Rationale: The cumulative evidence from the macro themes indicates a consistent pattern of softening labor market conditions, declining consumer demand (especially for lower/middle-income households), and emerging stress in consumer and small business credit. These factors align with the Fed's stated concern about downside risks to employment and financial fragility, which it has demonstrated a willingness to address proactively through rate cuts. While inflation remains somewhat elevated, the Fed has articulated a view that some of this is temporary (tariffs) or part of an ongoing disinflationary trend in services, suggesting increased tolerance for above-target inflation in the near term when employment risks are rising. The easing liquidity backdrop from the ON RRP unwind and conclusion of QT provide a supportive, albeit less direct, easing impulse.

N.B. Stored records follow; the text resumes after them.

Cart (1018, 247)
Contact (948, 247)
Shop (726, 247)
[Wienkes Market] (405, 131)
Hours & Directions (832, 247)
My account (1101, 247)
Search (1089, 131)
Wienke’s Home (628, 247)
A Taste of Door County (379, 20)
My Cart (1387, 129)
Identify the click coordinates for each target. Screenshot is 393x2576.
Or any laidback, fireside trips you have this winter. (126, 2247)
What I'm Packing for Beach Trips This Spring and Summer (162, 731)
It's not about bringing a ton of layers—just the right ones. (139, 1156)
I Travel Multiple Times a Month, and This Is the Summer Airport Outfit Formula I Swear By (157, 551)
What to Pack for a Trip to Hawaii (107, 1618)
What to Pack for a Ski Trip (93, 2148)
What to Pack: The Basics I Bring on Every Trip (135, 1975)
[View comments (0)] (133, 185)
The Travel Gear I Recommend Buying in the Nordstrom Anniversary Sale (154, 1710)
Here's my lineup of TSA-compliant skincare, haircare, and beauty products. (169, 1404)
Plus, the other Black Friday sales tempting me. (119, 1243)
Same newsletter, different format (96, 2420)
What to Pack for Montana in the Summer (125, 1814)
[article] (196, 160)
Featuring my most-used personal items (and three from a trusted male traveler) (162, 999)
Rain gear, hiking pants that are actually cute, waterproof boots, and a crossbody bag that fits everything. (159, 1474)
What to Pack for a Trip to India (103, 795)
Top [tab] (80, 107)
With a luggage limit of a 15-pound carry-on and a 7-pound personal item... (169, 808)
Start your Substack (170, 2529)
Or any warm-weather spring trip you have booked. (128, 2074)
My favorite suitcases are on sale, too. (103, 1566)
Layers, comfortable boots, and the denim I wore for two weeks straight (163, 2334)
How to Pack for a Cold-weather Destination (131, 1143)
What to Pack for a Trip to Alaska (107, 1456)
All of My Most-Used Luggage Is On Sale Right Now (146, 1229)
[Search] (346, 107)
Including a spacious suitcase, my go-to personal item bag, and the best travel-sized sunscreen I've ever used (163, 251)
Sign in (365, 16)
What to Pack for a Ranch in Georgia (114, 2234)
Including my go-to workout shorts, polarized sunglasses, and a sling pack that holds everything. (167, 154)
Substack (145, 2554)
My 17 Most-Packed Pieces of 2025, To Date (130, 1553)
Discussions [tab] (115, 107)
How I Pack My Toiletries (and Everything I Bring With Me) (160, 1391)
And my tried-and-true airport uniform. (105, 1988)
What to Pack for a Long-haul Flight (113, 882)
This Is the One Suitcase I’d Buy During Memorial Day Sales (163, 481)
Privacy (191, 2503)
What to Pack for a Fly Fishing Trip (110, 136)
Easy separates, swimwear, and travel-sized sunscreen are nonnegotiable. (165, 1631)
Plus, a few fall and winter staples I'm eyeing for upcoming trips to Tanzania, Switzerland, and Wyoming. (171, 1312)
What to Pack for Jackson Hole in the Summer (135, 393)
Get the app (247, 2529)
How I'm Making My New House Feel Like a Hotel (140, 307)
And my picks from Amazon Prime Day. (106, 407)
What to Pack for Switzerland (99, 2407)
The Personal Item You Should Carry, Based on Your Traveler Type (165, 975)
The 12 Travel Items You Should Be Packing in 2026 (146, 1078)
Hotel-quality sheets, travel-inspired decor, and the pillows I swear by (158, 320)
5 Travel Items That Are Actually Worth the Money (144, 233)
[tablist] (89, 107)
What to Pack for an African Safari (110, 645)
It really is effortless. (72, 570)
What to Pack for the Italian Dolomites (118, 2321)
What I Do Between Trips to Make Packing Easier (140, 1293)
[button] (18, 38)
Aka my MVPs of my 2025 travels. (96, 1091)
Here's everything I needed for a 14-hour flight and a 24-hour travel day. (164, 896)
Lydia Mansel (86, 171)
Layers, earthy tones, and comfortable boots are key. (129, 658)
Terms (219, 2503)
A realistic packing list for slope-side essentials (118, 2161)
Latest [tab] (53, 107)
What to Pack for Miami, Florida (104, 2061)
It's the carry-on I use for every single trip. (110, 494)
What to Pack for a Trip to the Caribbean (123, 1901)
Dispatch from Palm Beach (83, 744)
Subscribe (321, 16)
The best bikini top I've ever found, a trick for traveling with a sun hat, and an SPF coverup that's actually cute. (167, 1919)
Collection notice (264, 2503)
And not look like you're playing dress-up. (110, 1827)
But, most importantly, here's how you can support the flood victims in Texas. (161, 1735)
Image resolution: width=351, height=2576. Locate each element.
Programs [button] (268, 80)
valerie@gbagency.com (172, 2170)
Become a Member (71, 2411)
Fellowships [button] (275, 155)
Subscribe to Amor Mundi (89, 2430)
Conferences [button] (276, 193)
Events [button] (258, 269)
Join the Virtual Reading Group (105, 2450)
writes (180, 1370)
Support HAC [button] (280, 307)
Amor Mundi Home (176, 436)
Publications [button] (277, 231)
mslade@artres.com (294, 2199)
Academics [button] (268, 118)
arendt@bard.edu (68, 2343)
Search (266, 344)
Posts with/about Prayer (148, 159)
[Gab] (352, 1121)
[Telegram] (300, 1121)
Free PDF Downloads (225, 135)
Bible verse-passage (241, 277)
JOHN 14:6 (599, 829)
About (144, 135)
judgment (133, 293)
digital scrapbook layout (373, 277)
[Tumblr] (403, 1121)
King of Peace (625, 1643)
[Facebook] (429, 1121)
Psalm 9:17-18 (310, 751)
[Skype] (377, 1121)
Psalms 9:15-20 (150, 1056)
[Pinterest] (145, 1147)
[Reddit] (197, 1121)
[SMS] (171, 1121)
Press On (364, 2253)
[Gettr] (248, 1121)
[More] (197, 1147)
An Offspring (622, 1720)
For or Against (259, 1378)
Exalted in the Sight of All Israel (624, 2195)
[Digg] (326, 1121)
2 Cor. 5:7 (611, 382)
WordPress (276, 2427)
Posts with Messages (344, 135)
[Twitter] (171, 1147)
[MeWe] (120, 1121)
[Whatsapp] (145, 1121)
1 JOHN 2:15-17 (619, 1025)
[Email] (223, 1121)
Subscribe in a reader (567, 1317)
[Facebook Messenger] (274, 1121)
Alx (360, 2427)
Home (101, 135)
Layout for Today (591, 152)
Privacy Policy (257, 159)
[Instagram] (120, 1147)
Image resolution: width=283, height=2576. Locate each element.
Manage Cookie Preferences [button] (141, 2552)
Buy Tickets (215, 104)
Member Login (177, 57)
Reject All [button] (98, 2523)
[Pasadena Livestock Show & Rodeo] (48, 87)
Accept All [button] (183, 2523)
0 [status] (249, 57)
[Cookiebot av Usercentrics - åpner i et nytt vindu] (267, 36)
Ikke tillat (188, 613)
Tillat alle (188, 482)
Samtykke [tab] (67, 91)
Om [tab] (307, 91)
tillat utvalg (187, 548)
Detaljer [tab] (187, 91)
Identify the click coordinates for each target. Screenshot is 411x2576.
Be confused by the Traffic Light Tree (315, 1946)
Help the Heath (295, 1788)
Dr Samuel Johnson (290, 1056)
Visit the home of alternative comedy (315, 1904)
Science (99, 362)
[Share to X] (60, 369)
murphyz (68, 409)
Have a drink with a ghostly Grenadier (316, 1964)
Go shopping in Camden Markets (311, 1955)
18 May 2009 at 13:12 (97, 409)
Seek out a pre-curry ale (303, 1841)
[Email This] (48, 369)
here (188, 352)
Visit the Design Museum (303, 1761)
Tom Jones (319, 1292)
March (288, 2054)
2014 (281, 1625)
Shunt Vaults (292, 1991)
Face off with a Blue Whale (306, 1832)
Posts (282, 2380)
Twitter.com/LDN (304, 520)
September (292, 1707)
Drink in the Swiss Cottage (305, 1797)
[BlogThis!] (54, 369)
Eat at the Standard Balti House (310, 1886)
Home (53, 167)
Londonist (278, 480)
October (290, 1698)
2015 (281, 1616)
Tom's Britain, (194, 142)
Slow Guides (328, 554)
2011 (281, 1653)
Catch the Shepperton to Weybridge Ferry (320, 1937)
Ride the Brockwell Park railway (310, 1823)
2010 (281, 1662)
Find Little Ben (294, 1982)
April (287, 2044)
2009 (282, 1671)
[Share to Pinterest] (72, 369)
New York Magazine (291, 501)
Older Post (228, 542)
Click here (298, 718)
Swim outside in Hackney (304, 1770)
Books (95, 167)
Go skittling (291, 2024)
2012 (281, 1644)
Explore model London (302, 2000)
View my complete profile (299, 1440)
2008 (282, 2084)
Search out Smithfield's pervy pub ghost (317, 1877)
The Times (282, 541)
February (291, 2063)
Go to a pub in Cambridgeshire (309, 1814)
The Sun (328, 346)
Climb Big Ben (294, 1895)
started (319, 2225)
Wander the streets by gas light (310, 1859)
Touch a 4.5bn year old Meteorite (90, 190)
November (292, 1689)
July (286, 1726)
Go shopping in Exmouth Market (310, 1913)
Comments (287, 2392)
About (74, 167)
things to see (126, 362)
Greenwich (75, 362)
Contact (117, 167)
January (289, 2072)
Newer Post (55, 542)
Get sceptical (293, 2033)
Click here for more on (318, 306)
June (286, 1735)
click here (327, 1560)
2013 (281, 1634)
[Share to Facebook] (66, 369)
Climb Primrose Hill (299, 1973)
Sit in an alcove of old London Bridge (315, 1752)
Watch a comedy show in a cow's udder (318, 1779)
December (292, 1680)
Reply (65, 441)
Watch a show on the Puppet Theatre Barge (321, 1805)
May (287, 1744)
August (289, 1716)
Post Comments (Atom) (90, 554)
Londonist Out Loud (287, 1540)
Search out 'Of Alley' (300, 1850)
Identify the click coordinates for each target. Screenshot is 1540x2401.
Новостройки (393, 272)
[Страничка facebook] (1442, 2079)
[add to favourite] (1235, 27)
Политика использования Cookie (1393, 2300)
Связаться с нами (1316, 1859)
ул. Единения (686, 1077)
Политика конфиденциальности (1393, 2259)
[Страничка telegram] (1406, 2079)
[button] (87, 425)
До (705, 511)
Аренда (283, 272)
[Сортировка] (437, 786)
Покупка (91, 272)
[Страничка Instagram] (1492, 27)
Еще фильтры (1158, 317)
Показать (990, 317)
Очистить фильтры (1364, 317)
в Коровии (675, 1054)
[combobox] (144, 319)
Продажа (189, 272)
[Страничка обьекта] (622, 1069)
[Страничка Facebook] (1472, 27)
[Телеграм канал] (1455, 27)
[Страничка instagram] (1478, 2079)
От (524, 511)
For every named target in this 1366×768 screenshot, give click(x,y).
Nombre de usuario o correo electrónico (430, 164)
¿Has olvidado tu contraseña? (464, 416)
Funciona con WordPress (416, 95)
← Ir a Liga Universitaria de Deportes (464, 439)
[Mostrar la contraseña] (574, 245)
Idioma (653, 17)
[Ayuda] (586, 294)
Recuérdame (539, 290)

However, Chair Powell's explicit comments in the October press conference about "strongly differing views" within the Committee regarding a December cut, and that a cut is "not a foregone conclusion," introduce a material probability for a "HOLD" decision. This suggests a faction within the FOMC may prefer to pause and assess the cumulative impact of the previous two cuts (September and October) and the cessation of quantitative tightening (effective December 1), particularly given the lingering inflation and data availability issues due to the government shutdown mentioned by Powell. Despite this internal debate, the prevailing dovish tilt and the Fed's emphasis on risk asymmetry (acting to prevent a sharper employment deterioration) maintain a higher probability for another accommodative move.


Self-healing

  • **High-Value Inputs to Add**
    • NBER Recession Indicator (USREC) data: Crucial for explicit macro cycle phase determination and weighting model calibration.
    • Full historical and current PCE and CPI-PPI data: Essential for robust trend analysis of primary inflation metrics.
    • Real-time Fed balance sheet updates (daily/weekly): Provides faster insights into liquidity dynamics beyond monthly aggregates.
  • **Weaknesses in Provided Inputs**
    • Several data tables (Job Flows, Capex Intent, Metals Tailwind, STLFSI4, BUSLOANS/TOTALSL, M2, SOFR CoT) are either stale, incomplete, inconsistent in frequency, or contain future-dated projections, limiting the accuracy and timeliness of the analysis; ensure comprehensive and current data for all signals.
    • Static diffusion index and potentially ambiguous underemployment score in labor market reports reduce dynamic insight; clarify or provide dynamic metrics and detailed methodology.
    • "Price" column in CoT signal tables lacks explicit definition (e.g., daily/weekly close, futures/spot, currency pair), hindering direct price-signal correlation.
  • **Prompt Gaps or Issues**
    • The prompt requested analysis of "Macro Theme: US Growth & Business Cycle signals (for macro-cycle linkage where provided)," but no explicit, general macro cycle indicator (e.g., NBER Business Cycle Dating Committee data) was supplied to facilitate this linkage beyond individual growth components.